T.O.: "Well, candlesticks make a nice gift."

Best Throw of The Week:

In what proved to be the game-winner for New England, Tom Brady's slide-right-and-fire that was snagged in the back of the end zone by David Patten near the end of the first half.

First runner-up: Daunte Culpepper's flailing pitch to Jermaine Wiggins. As a blitzing Tennessee cornerback dragged him to the turf, a spinning, near-prone Culpepper used his left hand to pitch the ball to Wiggins. Similar to last week's in-the-grasp toss from Trent Green to Priest Holmes, and far more successful than Jake Plummer's myriad attempts at the same.

Second runner-up:On first-and-10 at the Miami 44, WR Marty Booker completed a 48-yarder down the right side to Chris Chambers, setting up an 8-yard Sammy Morris TD run. Booker's completed three passes in his NFL career: one for 34 yards, one for 44, and this one for 48.

Worst Throw of The Week:

Drew Bledsoe -- and honestly, this is getting to be a habit -- throwing off his back foot into double coverage, looking for Lee Evans but finding 53-year-old Deion Sanders for Sanders' second pick of the day. A drive-killing, score-squandering blunder from 19 yards out, and one of four Bledsoe INTs in the game.

Runner-up: Kurt Warner, on the Lions' 37, scrambles with one hand on ball -- like he's tryng to throw -- and fumbles. Does that count? How about Warner's INT in the end zone. That definitely counts.


Will Dan Marino's single-season record of 48 TDs fall this season? If so, who will break it?

Jeff Merron: Yes. Daunte Culpepper, in the final game of the season.

Skip Bayless: Manning has a better chance to break it than Culpepper because Culpepper is much more comfortable running the ball if the situation dictates. Sunday, without Randy Moss, the Vikings ran 27 times and threw 30. Manning, who's basically his own coordinator, will throw and throw deep. But after Sunday's clash with receiver Reggie Wayne, you wonder about the Colts' togetherness. Manning can be a condescending know-it-all -- kid brother Eli has much better rapport with teammates -- and Wayne shoved Peyton when Wayne thought the criticism had gone too far. I, for one, won't root for Manning if he approaches the record, and I wonder if his teammates will.

Alan Grant: Manning and Culpepper will toss it to the house a-plenty, but 48 is a desperate number. It's the mark of a team that probably lacks a real solid plan. That said, I think Culpepper will top out in the high thirties.
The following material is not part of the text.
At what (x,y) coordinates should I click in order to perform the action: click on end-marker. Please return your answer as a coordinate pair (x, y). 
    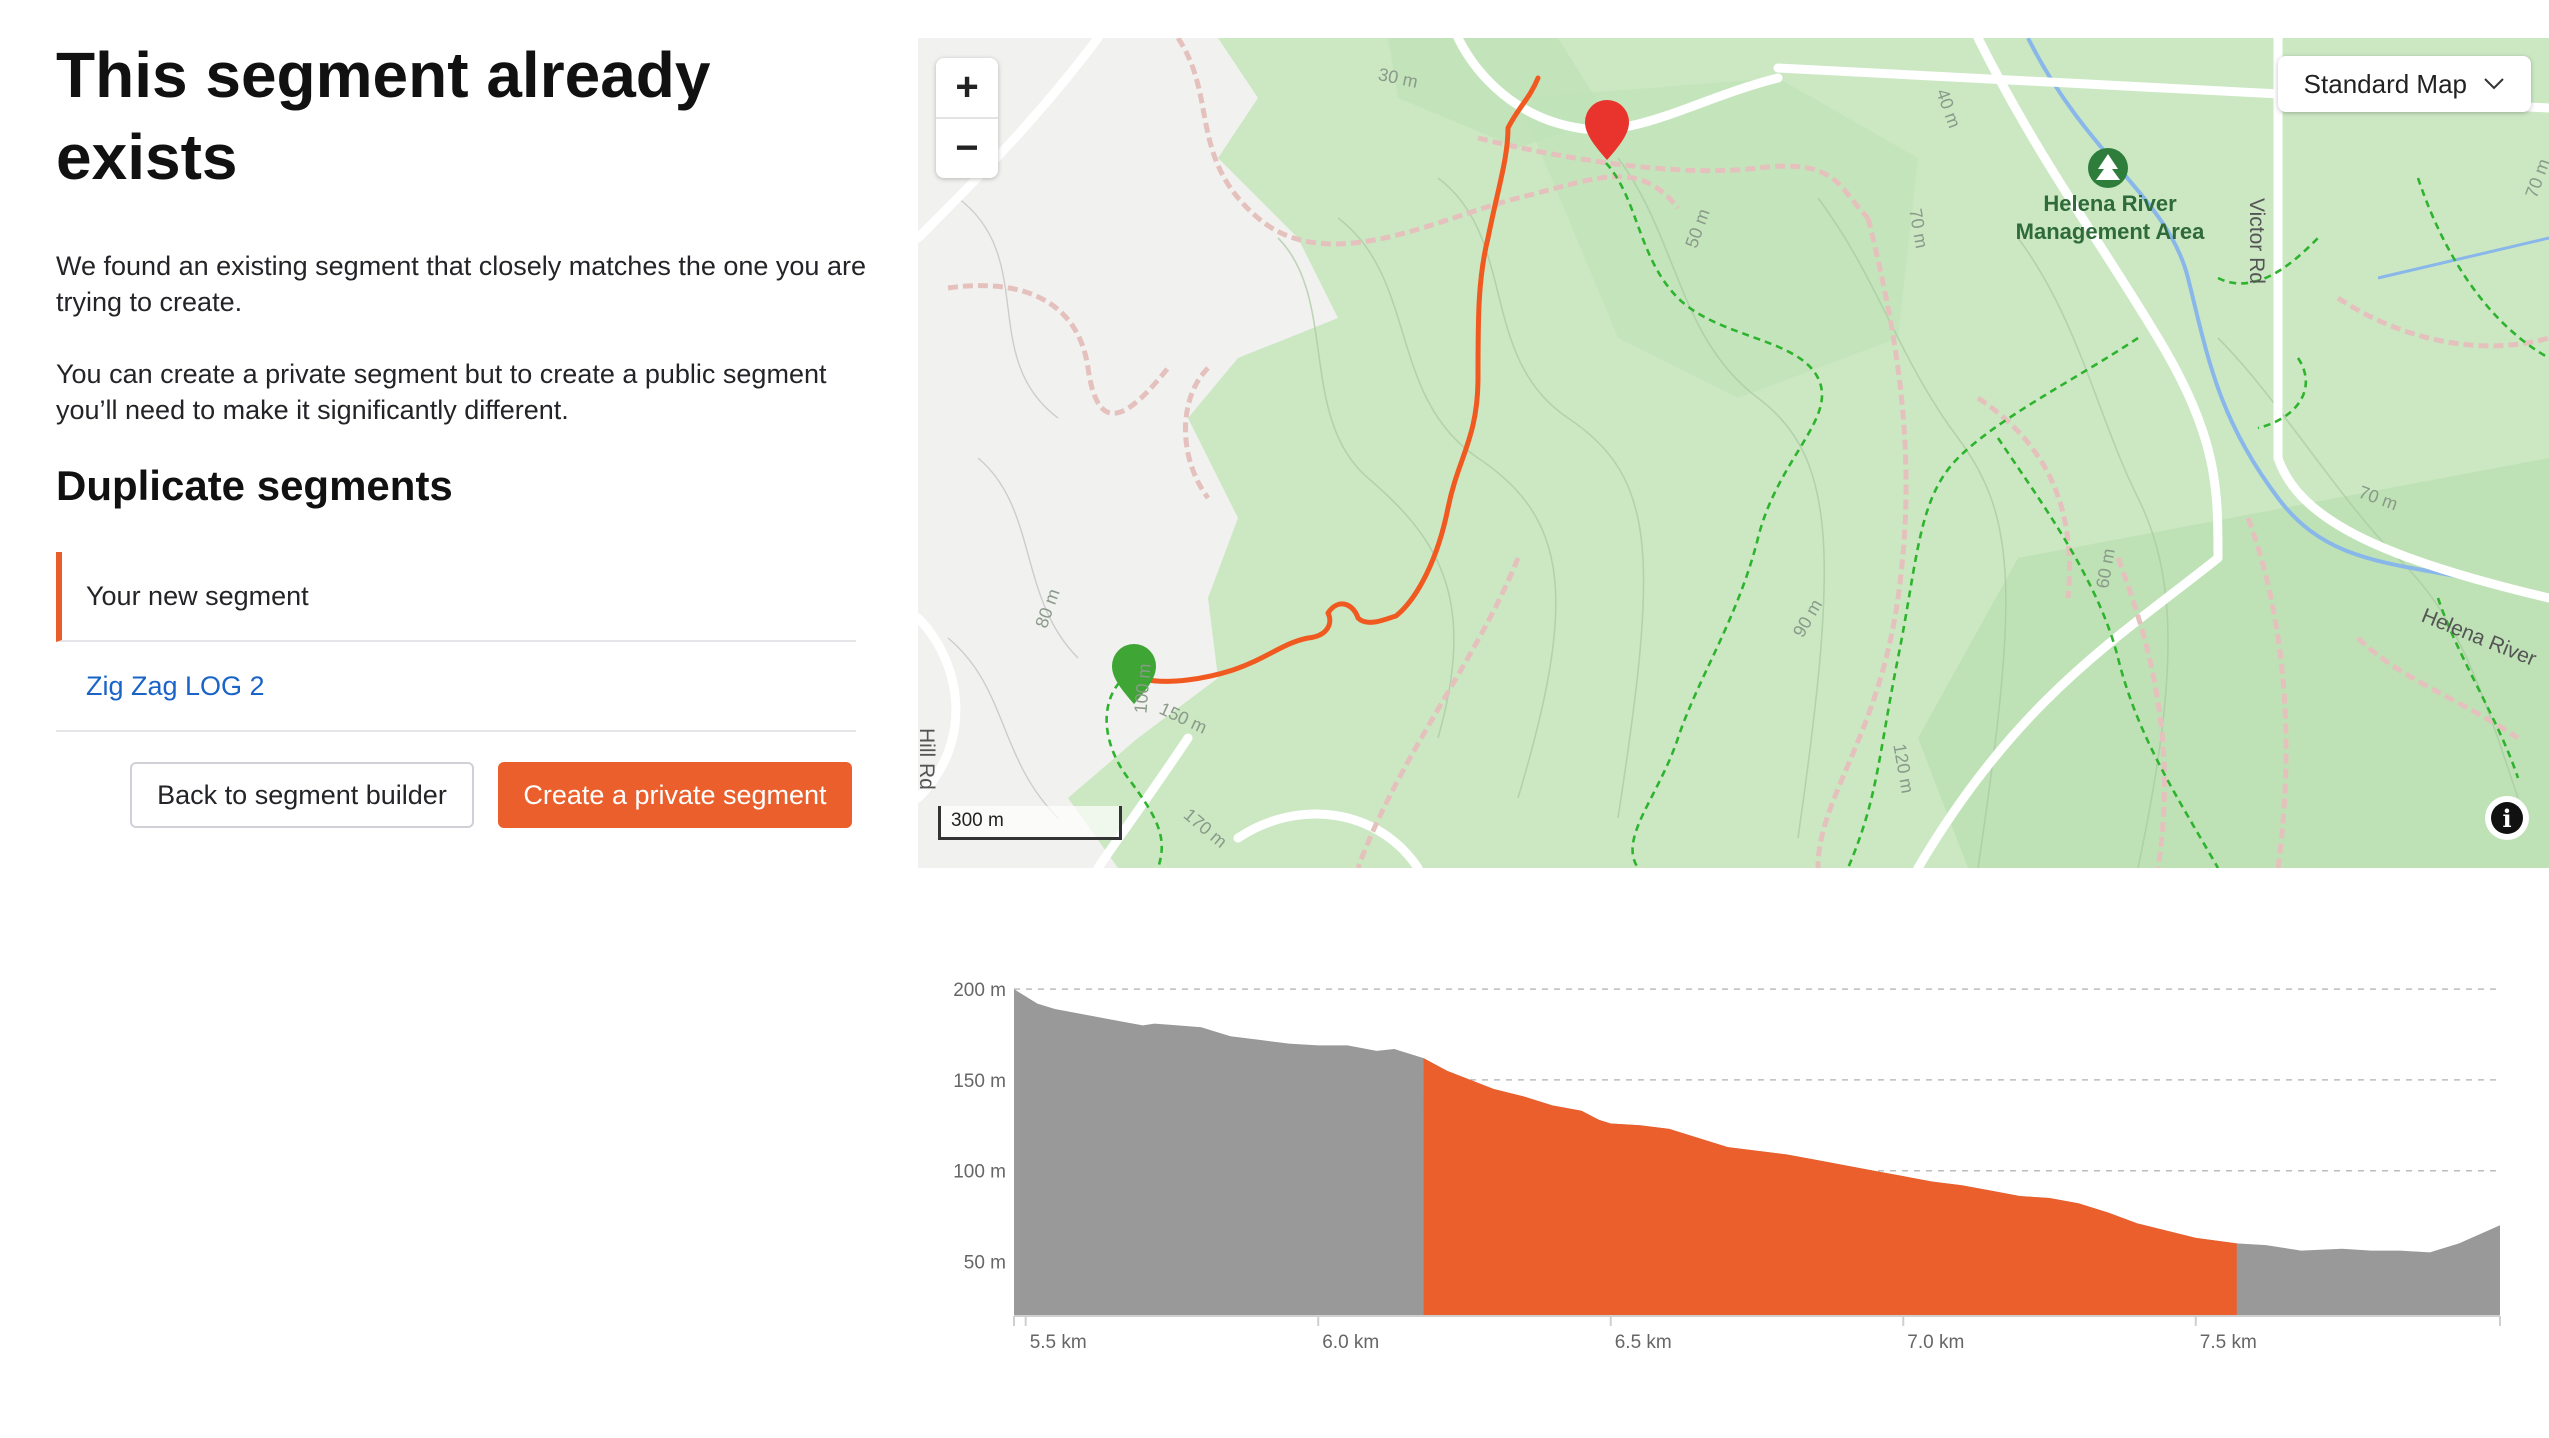
    Looking at the image, I should click on (1607, 130).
And Manning may get closer than that simply because the Colts, with their defense, tend to be rather desperate in all areas of their execution.

Patrick Hruby: No. Most seasons, defense starts ahead of offense. This year, with the emphasis on enforcing chuck rules, passing offenses have started out ahead of defenses. But don't worry: they'll adjust, the weather will turn chilly and Marino's mark will hold up.

That said, I expect Manning and Culpepper to make runs at it, in part because they're that good, in part because they both play in domes.

Aaron Schatz: Probably not, and here's why: One. That's the number of rushing TDs this season by Minnesota running backs Moe Williams, Michael Bennett, Mwelde Moore, and Onterrio Smith COMBINED. There is no way that a rushing attack as potent as Minnesota's goes through an entire season letting the passing game hog all the touchdowns.